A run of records

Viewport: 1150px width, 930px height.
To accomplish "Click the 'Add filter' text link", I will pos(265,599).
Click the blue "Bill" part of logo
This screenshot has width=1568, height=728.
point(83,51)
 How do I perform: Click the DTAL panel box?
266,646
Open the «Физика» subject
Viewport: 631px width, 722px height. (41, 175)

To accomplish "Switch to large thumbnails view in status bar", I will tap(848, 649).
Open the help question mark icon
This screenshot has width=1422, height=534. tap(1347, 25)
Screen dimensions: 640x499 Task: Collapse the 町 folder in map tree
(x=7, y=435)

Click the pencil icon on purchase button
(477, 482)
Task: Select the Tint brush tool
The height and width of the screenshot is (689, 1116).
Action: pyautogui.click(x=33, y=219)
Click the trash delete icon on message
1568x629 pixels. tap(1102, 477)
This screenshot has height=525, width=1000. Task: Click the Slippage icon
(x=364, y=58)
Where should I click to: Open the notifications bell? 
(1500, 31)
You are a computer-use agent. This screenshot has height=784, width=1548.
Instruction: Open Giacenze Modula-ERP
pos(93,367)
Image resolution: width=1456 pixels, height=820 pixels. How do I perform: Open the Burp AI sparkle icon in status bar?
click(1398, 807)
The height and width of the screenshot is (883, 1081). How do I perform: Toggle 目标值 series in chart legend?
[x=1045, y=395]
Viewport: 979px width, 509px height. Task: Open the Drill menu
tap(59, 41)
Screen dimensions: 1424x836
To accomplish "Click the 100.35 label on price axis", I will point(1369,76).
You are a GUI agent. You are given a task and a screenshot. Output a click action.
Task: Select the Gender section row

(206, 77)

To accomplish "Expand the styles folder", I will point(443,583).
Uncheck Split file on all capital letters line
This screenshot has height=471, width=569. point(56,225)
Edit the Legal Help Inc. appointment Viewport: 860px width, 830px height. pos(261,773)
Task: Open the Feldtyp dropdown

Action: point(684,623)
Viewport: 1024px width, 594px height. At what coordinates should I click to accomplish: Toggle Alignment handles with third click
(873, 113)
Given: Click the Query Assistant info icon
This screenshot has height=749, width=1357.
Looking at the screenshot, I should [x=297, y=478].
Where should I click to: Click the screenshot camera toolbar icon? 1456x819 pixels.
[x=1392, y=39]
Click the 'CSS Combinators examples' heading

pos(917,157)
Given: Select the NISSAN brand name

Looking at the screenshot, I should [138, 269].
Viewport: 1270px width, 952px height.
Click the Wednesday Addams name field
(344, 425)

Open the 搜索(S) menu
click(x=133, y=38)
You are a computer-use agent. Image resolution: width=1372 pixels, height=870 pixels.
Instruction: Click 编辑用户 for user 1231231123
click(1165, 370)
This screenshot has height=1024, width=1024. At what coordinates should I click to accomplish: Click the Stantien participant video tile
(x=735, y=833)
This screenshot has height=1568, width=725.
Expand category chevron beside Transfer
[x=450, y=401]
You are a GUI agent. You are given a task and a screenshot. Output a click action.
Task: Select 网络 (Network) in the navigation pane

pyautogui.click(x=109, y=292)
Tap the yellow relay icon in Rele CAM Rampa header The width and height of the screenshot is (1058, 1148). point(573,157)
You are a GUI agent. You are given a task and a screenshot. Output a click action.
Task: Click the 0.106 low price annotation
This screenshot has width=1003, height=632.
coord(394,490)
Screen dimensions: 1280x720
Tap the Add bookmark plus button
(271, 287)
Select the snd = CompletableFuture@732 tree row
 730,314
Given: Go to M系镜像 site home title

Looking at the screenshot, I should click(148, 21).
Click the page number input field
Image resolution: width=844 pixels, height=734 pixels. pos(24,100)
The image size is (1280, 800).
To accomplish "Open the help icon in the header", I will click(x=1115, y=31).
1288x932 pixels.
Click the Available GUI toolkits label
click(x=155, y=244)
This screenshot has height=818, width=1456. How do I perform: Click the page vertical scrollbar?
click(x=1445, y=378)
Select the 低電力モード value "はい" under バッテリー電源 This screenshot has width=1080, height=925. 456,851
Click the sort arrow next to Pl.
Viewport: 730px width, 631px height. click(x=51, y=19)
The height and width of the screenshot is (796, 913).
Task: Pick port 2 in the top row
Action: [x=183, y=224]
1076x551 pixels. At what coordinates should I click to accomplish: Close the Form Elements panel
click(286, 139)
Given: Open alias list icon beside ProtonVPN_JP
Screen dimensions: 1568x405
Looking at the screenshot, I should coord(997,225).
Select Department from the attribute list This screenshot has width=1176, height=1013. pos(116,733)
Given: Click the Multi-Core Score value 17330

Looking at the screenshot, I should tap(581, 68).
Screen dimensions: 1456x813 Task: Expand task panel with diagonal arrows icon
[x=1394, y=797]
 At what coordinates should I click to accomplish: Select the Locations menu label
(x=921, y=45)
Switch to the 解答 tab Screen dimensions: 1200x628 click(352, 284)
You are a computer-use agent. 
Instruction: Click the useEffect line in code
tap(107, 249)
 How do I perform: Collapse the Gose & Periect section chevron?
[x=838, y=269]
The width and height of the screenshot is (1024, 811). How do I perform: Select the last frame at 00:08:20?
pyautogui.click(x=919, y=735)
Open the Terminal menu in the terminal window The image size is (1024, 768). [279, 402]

* _BRIEF_
State the number of lines in the rows above that contain the string "panel", counting case as significant; give only the number.

* _TASK RESPONSE_
3